Drawing on Jackson's Mary's Room thought experiment, she argues that we don't know what it will be like for us, as individuals, to be a parent. As potential parents, we are in an empoverished epistemic position like Mary prior to leaving her black-and-white room. Things don't improve when we use other models of decision theory that start from an assumption of ignorance. Also, as Paul observes, objective chances (frequency probabilities) don't help either. Sociological studies comparing childfree people with people with children indicate that most people do not increase their overall utility by having children, measured in terms of life satisfaction, happiness etc. So relying on objective chance is a bad strategy. It is similarly a bad strategy for other life-transforming decisions, e.g., going to graduate school or getting married. Indeed, if objective chance were a good criterion for such decisions, they would simply be irrational.
Perhaps we need to abandon decision theory and other utility-based models as models for decisions that are potentially life-transforming. In the Will to believe, William James has argued that it is rational to have religious belief without evidence in certain circumstances, for instance, when evidence only becomes available once one believes, or in the case of self-fulfilling beliefs - beliefs that make themselves true.
When we examine the domain of practical rationality, and the question whether or not to have children, some of these considerations apply. Suppose Paul is right (as I think she is) that we only gain what's it like type evidence of being a parent after becoming parents. Then we cannot use this evidence to become parents, but becoming a parent is an important condition for getting the evidence. I'm not saying that a desire for this evidence this is a sufficient or rational reason for becoming a parent. But at least it seems to make sense of the desire, expressed my many prospective parents, of becoming a parent. They know it will transform their lives, emotions, and relationships with others, and they want to experience this.
Similarly, some people believe that being a parent is important to them to having a fulfilling life. I do not subscribe to this - many people are childfree and lead happy and fulfilling lives. But some years ago, I read a book with testimonies by people who were involuntarily childless (I do not recall the title or author) - and it struck me how many of the interviewed people, men and women, were mourning the loss of the children they never had. They sincerely believed children were an important condition to make their lives, as individuals, or couples, complete, and it seems that this belief was self-fulfilling, i.e., they definitely felt they were missing out on something.
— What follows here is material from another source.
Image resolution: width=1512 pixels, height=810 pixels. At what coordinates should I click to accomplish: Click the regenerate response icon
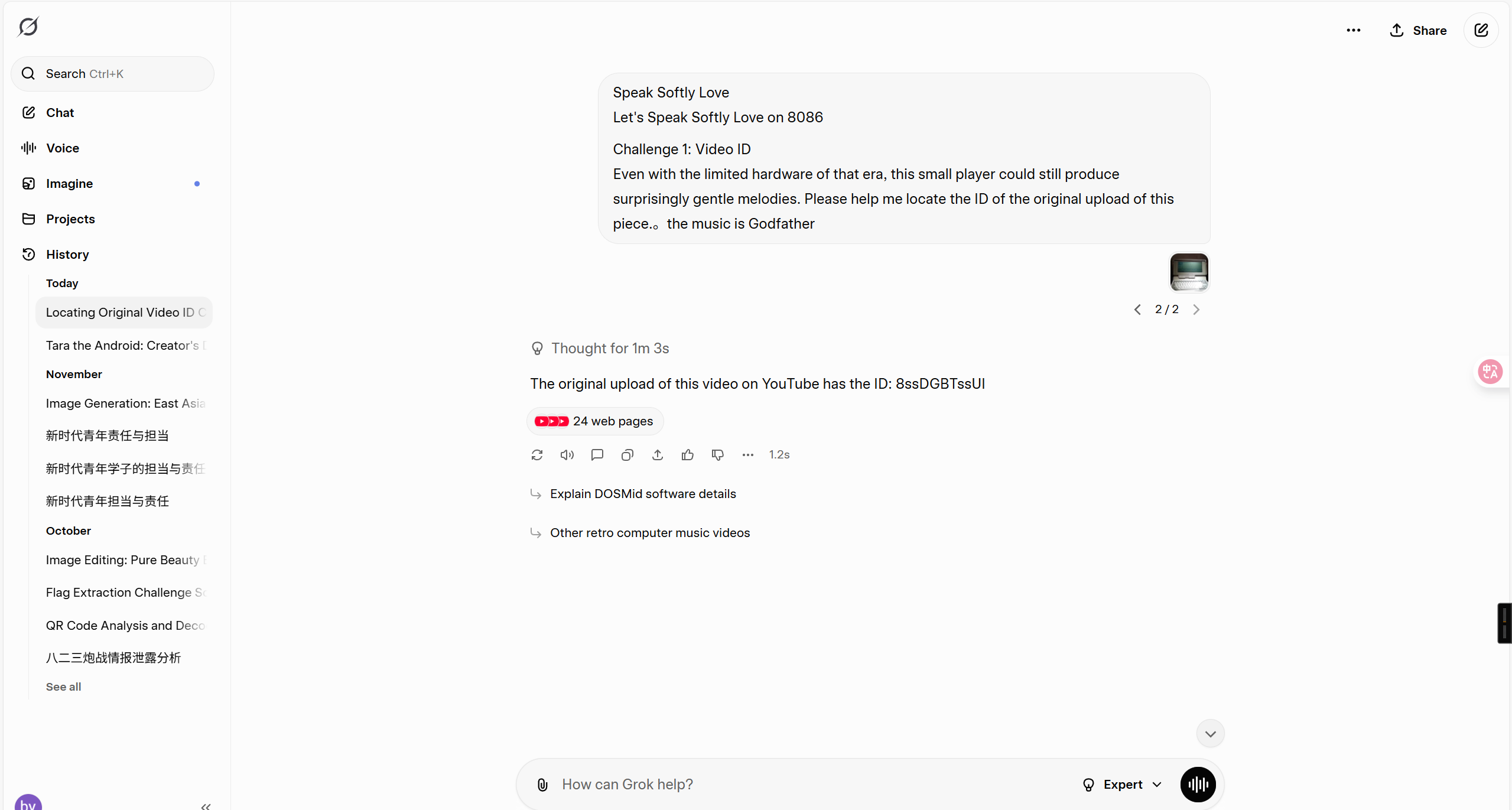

There are of course cultural factors involved here, but whatever its origin, if one believes this to be the case, it may become true by virtue of the belief.
So given these two factors - a desire for the experience of being a parent, even though we don't know what it's like or whether it will increase utility, and a belief that being a parent is important for our overall life goals - seem to make it rational in a Jamesian picture for people to choose parenthood, even if they are in the extremely impoverished epistemic situation that Westerners today are in when faced with that choice.